Quello che eleva SOPHIE dalla massa di musicisti e producer dediti a raccontare il proprio tempo è forse l’estrema corrispondenza tra forma e contenuto della sua opera musicale (a livelli che forse il solo Arca riesce ad avvicinare): se i suoi brani parlano di una generazione confusa, ferita, promiscua, esattamente come i suoni che produce, frutto di sintesi HD e sample stravolti.
Tutto quello che serve a una gioventù ‘immateriale’ (e queer) per divertirsi, accettarsi e amarsi per come è.
(Matteo Mannocci)
BEYONCE’
Questa scelta potrebbe suonare fuoriluogo se consideriamo Beyoncé Knowles a buon diritto la migliore artista pop del decennio precedente, il decennio della sua autentica esplosione, dopo la fulminante carriera nelle Destiny’s Child. Gli Anni Zero erano stati gli anni del successo planetario di “Dangerously In Love”, “B’Day” e “I Am Sacha Fierce” e del matrimonio con il rapper partito dal degrado dei project di Brooklyn e diventato il musicista nero più ricco della storia.
ONEOHTRIX POINT NEVER
Durante una seduta dal dentista, stordito dall’anestesia, alle orecchie di Daniel Lopatin, l’uomo dietro Oneohtrix Point Never, arriva il suono di una radio soft rock/pop: 106.7 FM. One-O-Six Point Seven… close enough?

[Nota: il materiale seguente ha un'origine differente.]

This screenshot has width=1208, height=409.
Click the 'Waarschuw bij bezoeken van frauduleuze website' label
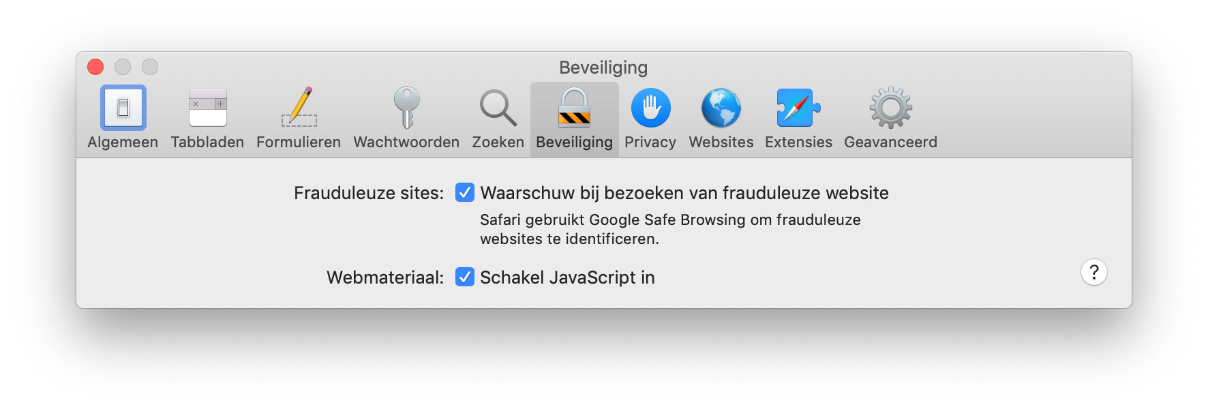point(684,193)
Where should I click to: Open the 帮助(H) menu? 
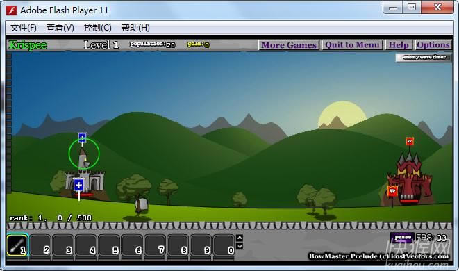click(x=135, y=28)
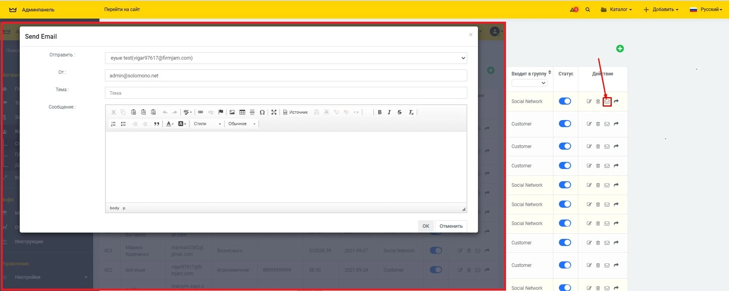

La carriera di OPN è stato sempre caratterizzata da sottili e bizzarri cambiamenti, privi di sterzate brusche, come se volesse mantenere un punto di contatto col passato più immediato, per mantenere il percorso onesto. Lopatin ha iniziato facendo musica sostanzialmente ambient ed è arrivato in “Age Of” ad accarezzare qualcosa di simile al pop. Sempre secondo il suo personale approccio: prendere un ricordo o una sensazione dal suo passato di adolescente negli 80s e ricavarne un’imprevedibile idea musicale, senza scadere nel vuoto revival.
Non a caso è sempre stato difficile catalogare la musica di OPN, nel suo rimbalzare tra synth-pop, ambient, no-fi, synth analogici, suoni digitali, estrema texturizzazione del suono, ma anche ricerca della giusta melodia. La vera grandezza di OPN è stata l’aver anticipato l’onnivorismo musicale che ha caratterizzato la seconda parte del decennio scorso.
Il labirinto musicale di Daniel Lopatin è il più grande ossimoro possibile: perfettamente armonico nella sua totale illogicità.